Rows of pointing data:
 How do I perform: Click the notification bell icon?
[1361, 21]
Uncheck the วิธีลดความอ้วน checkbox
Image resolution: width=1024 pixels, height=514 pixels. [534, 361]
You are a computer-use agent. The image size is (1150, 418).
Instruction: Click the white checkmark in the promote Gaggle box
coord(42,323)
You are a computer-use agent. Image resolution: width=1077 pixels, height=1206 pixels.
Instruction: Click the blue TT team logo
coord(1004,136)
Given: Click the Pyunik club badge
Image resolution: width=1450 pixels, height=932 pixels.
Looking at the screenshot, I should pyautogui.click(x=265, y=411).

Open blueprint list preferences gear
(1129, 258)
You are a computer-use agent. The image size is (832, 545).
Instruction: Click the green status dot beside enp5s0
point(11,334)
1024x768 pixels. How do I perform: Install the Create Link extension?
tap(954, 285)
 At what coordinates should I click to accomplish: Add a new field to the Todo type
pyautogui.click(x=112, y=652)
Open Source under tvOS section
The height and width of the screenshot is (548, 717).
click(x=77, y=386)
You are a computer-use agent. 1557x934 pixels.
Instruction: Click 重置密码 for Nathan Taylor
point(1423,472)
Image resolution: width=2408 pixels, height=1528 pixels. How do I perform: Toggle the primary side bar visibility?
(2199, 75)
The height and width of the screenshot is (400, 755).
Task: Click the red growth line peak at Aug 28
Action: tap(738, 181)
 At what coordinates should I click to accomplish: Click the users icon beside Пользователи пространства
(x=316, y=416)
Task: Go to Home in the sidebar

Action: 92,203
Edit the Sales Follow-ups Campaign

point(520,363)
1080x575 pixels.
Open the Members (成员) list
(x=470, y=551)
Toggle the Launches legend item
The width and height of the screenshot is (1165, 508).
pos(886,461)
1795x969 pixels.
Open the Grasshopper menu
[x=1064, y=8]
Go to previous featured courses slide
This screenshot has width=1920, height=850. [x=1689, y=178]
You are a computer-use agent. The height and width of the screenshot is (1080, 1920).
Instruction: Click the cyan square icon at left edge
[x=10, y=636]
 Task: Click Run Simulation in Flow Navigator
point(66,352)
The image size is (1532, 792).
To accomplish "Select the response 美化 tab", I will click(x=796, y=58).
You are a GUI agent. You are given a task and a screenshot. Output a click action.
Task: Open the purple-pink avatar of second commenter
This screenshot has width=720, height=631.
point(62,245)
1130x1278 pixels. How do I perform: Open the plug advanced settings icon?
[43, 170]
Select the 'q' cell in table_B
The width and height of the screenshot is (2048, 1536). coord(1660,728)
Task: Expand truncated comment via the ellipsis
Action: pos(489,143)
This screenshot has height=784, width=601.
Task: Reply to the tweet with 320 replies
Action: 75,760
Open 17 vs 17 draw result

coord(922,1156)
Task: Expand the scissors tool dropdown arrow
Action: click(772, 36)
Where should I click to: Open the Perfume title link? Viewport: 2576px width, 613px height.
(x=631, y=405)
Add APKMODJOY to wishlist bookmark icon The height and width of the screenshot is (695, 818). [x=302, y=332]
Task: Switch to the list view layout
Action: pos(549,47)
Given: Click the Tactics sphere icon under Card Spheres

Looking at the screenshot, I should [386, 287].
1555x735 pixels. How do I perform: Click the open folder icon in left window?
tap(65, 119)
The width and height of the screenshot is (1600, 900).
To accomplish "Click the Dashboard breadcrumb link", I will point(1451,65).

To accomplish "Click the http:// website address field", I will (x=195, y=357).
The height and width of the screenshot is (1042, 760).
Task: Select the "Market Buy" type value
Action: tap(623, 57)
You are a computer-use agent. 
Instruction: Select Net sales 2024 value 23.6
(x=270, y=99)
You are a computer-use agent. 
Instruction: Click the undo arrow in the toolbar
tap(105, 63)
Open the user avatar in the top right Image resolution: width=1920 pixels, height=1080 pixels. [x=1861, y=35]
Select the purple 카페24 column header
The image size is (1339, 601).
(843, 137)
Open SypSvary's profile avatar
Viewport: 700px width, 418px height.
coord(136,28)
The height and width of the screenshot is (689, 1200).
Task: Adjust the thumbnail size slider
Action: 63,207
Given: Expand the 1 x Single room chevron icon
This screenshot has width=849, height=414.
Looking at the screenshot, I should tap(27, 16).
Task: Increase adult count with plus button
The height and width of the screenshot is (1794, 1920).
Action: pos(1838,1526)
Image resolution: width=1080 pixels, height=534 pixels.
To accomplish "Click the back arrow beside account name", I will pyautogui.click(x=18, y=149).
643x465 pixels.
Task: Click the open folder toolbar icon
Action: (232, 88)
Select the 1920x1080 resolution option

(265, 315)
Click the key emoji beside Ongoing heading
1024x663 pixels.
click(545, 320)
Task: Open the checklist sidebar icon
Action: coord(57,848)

▶ **Your task**
Render everything from the start of the items down to the line containing "Action: tap(738, 181)", both included, as a Markdown table with a Row column for the row number and a Line column for the line text. Leave out blank lines.

▶ **Answer to this task**
| Row | Line |
|---|---|
| 1 |  How do I perform: Click the notification bell icon? |
| 2 | [1361, 21] |
| 3 | Uncheck the วิธีลดความอ้วน checkbox |
| 4 | Image resolution: width=1024 pixels, height=514 pixels. [534, 361] |
| 5 | You are a computer-use agent. The image size is (1150, 418). |
| 6 | Instruction: Click the white checkmark in the promote Gaggle box |
| 7 | coord(42,323) |
| 8 | You are a computer-use agent. Image resolution: width=1077 pixels, height=1206 pixels. |
| 9 | Instruction: Click the blue TT team logo |
| 10 | coord(1004,136) |
| 11 | Given: Click the Pyunik club badge |
| 12 | Image resolution: width=1450 pixels, height=932 pixels. |
| 13 | Looking at the screenshot, I should pyautogui.click(x=265, y=411). |
| 14 | Open blueprint list preferences gear |
| 15 | (1129, 258) |
| 16 | You are a computer-use agent. The image size is (832, 545). |
| 17 | Instruction: Click the green status dot beside enp5s0 |
| 18 | point(11,334) |
| 19 | 1024x768 pixels. How do I perform: Install the Create Link extension? |
| 20 | tap(954, 285) |
| 21 |  At what coordinates should I click to accomplish: Add a new field to the Todo type |
| 22 | pyautogui.click(x=112, y=652) |
| 23 | Open Source under tvOS section |
| 24 | The height and width of the screenshot is (548, 717). |
| 25 | click(x=77, y=386) |
| 26 | You are a computer-use agent. 1557x934 pixels. |
| 27 | Instruction: Click 重置密码 for Nathan Taylor |
| 28 | point(1423,472) |
| 29 | Image resolution: width=2408 pixels, height=1528 pixels. How do I perform: Toggle the primary side bar visibility? |
| 30 | (2199, 75) |
| 31 | The height and width of the screenshot is (400, 755). |
| 32 | Task: Click the red growth line peak at Aug 28 |
| 33 | Action: tap(738, 181) |